The four built-in slots cover the OpenAI-compatible surface. You can define additional slots — for a second chat model, a vision model, the FLM provider on AMD XDNA, ComfyUI, or anything else a provider supports.

  • Keep two chat models hot at once. A small fast model for autocomplete, a big slow model for reasoning. Different slot names, same /v1/chat/completions endpoint, addressed by model name.
  • Use the NPU alongside the iGPU. A custom npu slot binds the FLM provider to XDNA so the iGPU stays free for primary chat.
  • Dedicated vision slot. A multimodal model lives in its own slot so swapping the chat primary doesn’t unload it.

The dashboard’s Slots view has an Add slot form. It takes:

  • A name (must match ^[a-z][a-z0-9_-]*$).
  • A provider (llama.cpp, flm, moonshine, kokoro).
  • A model registry ref.
  • An idle-timeout (after which the slot transitions ready → idle and becomes an unload candidate).

The form writes the slot definition to the TOML config atomically (see Config), then stages the systemd unit. You start the slot with the Load button.

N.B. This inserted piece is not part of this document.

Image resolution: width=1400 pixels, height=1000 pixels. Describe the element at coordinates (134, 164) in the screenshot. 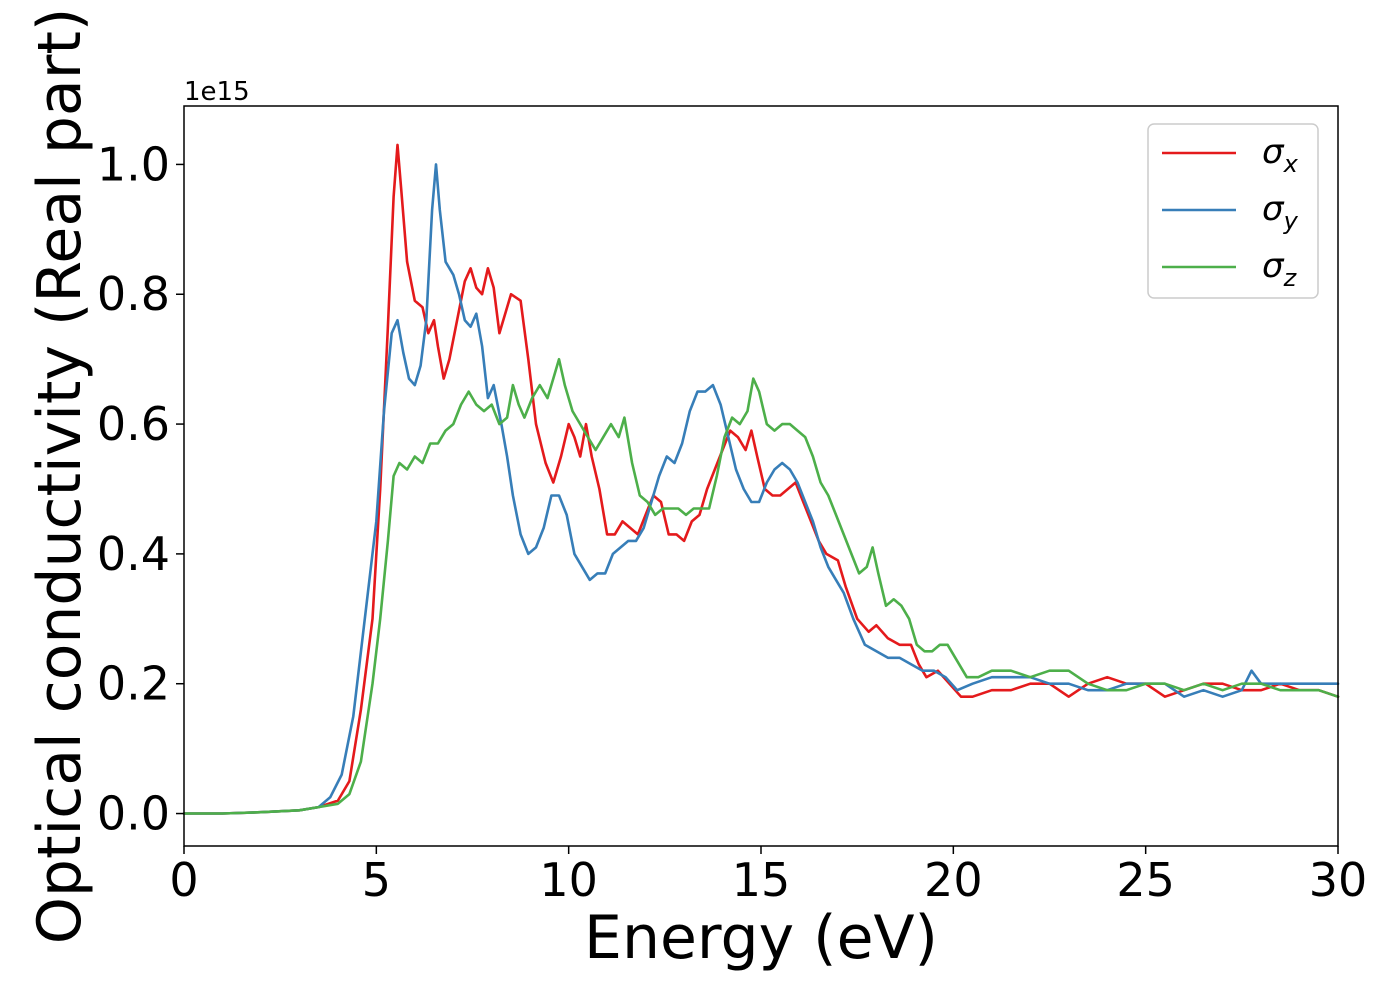

I see `y-tick-label: 1.0` at that location.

Slots are entries in hal0.toml under [slots.<name>]. The shape mirrors the dashboard form one-for-one. After editing:

Terminal window
hal0 config validate # schema check
hal0 config show # confirm the merged view
hal0 slot load my-slot # bring it up

See Config schema for the field list.

  • Slot names must be unique. The four built-in names (primary, embed, stt, tts) are reserved.
  • Total slot count is capped by the port range (80818099, so 19 concurrent slots).
  • A slot can only host one model at a time. To run two models on the same provider, define two slots.

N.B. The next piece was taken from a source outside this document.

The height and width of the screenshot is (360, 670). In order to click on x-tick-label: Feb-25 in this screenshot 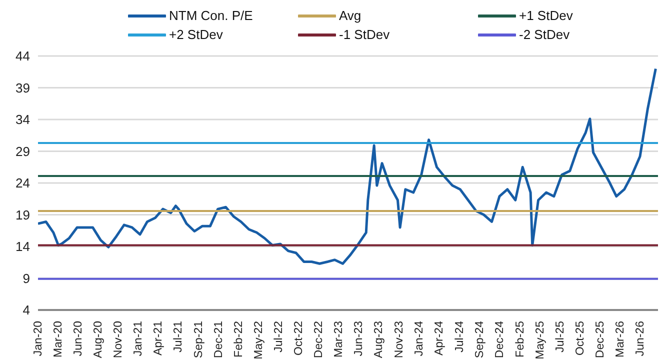, I will do `click(520, 340)`.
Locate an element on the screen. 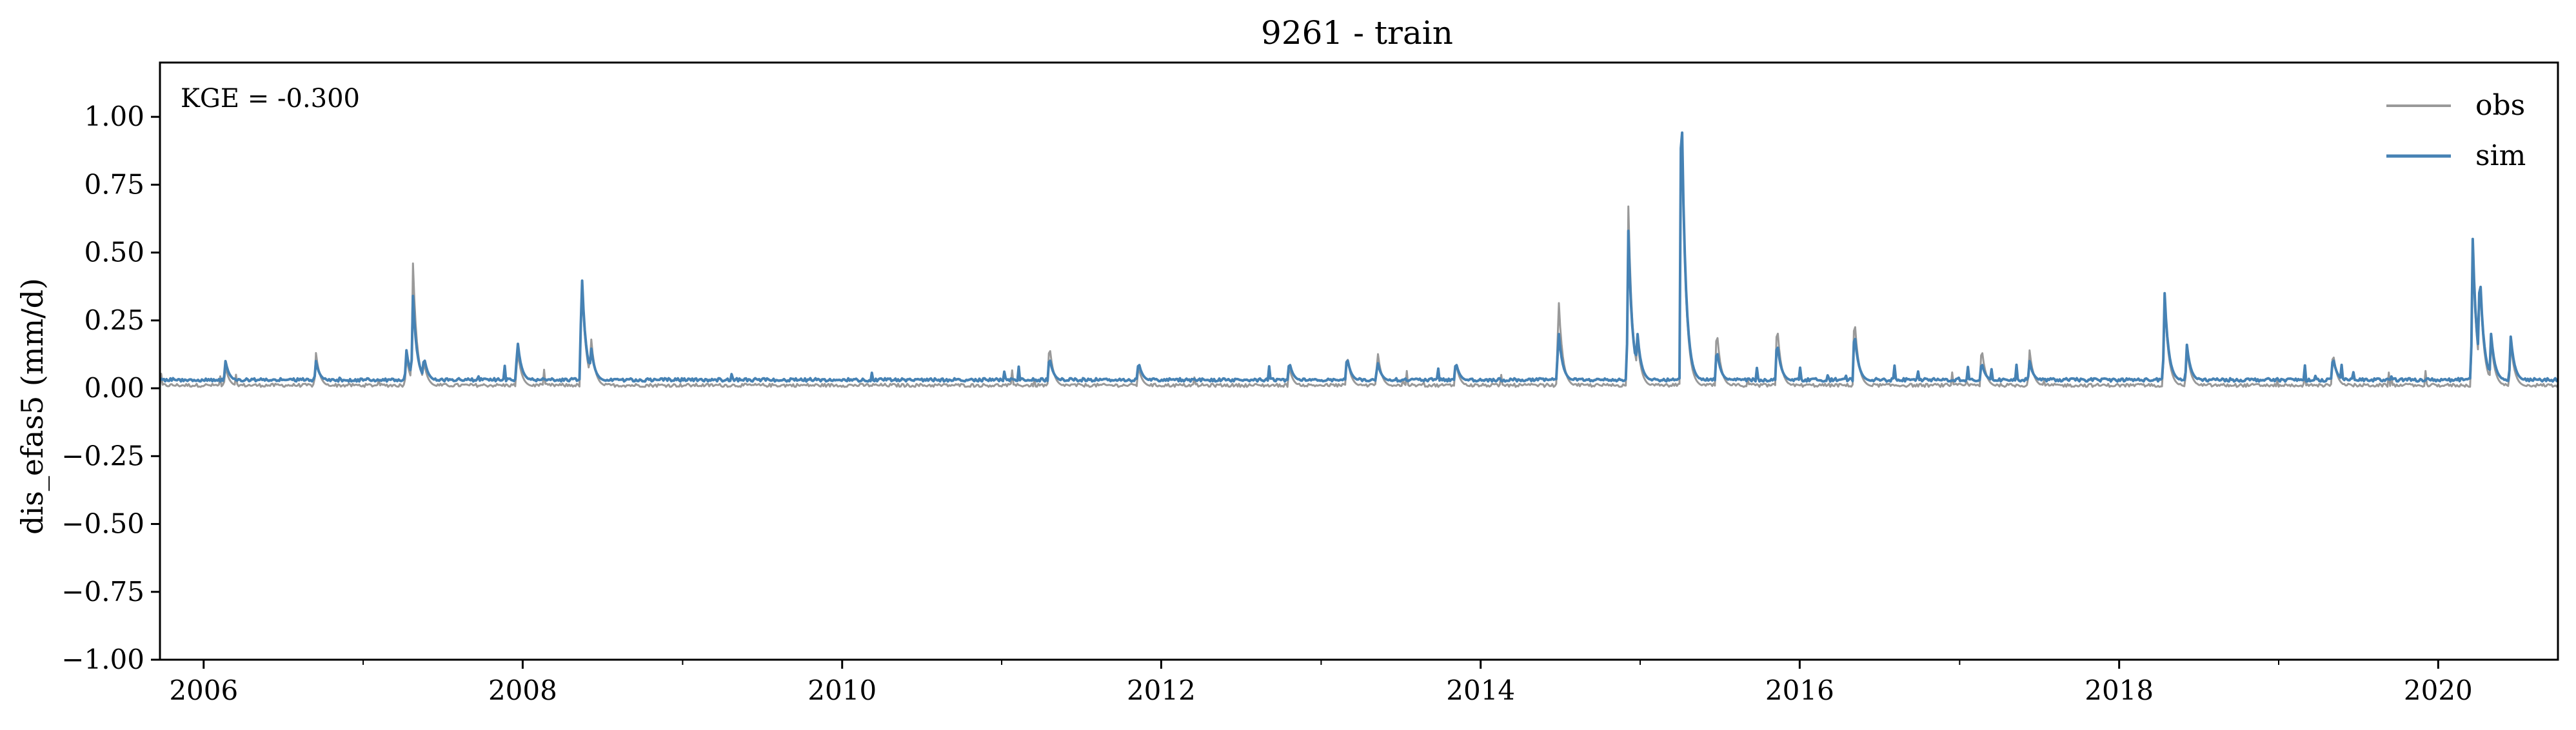 Image resolution: width=2576 pixels, height=730 pixels. x-tick-label: 2018 is located at coordinates (2120, 690).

The full custom-slot authoring guide will cover:

  • Choosing a provider for the workload you have in mind.
  • Sizing notes per provider — what fits in VRAM vs unified memory vs what needs paging.
  • Per-slot env overrides and provider-specific knobs.
  • Defining a slot that fronts an external upstream (OpenRouter, Anthropic, custom OpenAI-compatible endpoint).

Until then, copy the shape of one of the built-ins in hal0.toml and adjust the model + name fields.